Птицеловы спешили. Через полчаса начинался рабочий день.
Шагавший первым невысокий коренастый парнишка, с целой охапкой жестких чёрных волос, на которых, как на пружинах, подрыгивала кепочка-копеечка, свернул с тропинки и повел компанию напрямик через кусты по еле приметным холмикам древних могил. Можно было догадаться, что территория кладбища ему известна, как собственная ладонь: через несколько минут они были уже у дыры в заборе.
С коренастым парнишкой что-то происходило.
Он то зажимал рот рукой, то громко с тоской в голосе читал могильные надписи, то задирал голову к небу — словом, делал всё, чтобы не расхохотаться вовсю. Смех переполнял его. Бурлил в нём, как кипяток в чайнике, и каждую минуту мог выплеснуться наружу…
Слесари уже расходились по своим местам, когда в слесарку ввалились птицеловы.
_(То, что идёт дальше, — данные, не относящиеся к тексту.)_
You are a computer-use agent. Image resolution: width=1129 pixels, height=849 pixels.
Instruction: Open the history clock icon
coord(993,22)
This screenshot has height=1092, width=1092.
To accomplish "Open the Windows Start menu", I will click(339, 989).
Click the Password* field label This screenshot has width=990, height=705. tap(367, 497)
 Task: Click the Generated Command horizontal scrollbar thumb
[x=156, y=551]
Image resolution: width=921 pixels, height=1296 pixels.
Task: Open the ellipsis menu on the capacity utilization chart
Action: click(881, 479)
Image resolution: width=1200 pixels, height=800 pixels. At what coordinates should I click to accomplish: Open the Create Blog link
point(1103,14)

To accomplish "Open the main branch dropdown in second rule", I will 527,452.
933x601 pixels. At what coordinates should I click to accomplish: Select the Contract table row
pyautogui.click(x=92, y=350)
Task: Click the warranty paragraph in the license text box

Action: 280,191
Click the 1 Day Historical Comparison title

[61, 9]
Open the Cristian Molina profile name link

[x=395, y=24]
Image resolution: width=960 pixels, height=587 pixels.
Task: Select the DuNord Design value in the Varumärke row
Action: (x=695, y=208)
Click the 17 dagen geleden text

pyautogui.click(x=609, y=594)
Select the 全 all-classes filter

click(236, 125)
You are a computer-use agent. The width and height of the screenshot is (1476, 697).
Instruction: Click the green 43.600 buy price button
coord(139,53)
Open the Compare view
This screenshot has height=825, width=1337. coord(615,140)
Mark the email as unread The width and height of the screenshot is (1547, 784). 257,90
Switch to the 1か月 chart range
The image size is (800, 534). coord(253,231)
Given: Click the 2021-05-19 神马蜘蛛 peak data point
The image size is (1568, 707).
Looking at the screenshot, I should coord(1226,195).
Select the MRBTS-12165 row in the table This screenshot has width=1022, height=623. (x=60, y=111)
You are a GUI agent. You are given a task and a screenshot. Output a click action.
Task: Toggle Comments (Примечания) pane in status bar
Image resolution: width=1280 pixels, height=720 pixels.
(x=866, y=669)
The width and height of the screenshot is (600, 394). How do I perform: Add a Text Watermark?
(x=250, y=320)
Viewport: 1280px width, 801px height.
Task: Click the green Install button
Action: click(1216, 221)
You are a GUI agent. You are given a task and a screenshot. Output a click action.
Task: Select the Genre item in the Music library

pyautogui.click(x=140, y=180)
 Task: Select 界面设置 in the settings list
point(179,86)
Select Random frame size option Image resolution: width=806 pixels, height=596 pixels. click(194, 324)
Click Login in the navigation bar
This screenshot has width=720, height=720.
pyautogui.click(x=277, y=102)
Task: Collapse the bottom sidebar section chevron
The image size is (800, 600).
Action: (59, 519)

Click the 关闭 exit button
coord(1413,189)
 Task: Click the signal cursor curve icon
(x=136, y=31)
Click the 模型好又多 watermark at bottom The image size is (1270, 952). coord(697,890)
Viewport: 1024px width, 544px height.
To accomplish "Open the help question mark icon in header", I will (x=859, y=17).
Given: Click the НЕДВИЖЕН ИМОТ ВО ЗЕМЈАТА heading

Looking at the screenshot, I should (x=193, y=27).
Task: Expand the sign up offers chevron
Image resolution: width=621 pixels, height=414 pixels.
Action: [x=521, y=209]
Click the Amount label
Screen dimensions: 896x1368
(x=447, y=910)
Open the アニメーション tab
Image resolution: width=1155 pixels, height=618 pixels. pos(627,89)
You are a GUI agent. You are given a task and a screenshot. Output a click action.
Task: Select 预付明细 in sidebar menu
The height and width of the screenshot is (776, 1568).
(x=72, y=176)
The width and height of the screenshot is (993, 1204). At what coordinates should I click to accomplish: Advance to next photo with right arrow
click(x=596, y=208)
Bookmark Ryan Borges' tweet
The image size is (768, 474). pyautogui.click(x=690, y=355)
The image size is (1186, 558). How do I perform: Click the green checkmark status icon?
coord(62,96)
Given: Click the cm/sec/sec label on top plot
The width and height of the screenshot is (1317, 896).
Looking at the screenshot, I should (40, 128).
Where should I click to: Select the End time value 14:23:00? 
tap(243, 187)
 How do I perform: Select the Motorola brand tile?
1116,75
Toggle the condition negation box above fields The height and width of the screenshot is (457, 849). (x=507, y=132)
Сашка, ни на кого не глядя, прошёл сразу же к станку, поставил клетку на ящик с инструментами и как ни в чём не бывало приступил к смазке станка.
— Сашка, — крикнул усатый бригадир Корнев, — иди-ка! Ты мне щегла обещал, я уже сынишке сказал, что сегодня принесу.
— Да ничего я не поймал. Только чижика и агашу.
«Агашей» Сашка называл самок, а они, как известно, не поют.
— Куда тебе агаша. У Женьки тоже пусто. Ты у дяди Володи спроси. У него, наверное, полна клетка. Он тебе продаст парочку.
И Сашка хихикнул, но тут же спохватился и отвернулся.
— И верно, продай мне парочку, Владимир, — сказал бригадир. — Обещал я парнишке.
— Зачем продавать! Я тебе так, — дядя Володя стал развязывать клетку. — У меня ж их, — он торжествующе оглядел всю бригаду, — у меня их полная клетка! Да, да! Вот тебе и в первый раз!
Шорница Маша нетерпеливо дернула его за рукав:
— Ну, ну, показывай.
— Сейчас, сейчас. Надо осторожнее… Только Сашенька привязал мне эту… подсадную, они сразу и налетели стаей. Только привязал, отошел к себе, а они и налетели. Я ему еще говорил: давай рядом ловить, — а он не захотел!
Наконец он стянул тряпку, и все увидели: действительно клетка полна птиц.
— Вот они! Красавчики! Вся стая! Правда, не знаю, какие это. Темновато было. Да всё равно, лишь бы пели!
Тут Сашка не выдержал и заржал во все горло:
— Запоют… ох, и запоют они у тебя, — задохнулся он от смеха.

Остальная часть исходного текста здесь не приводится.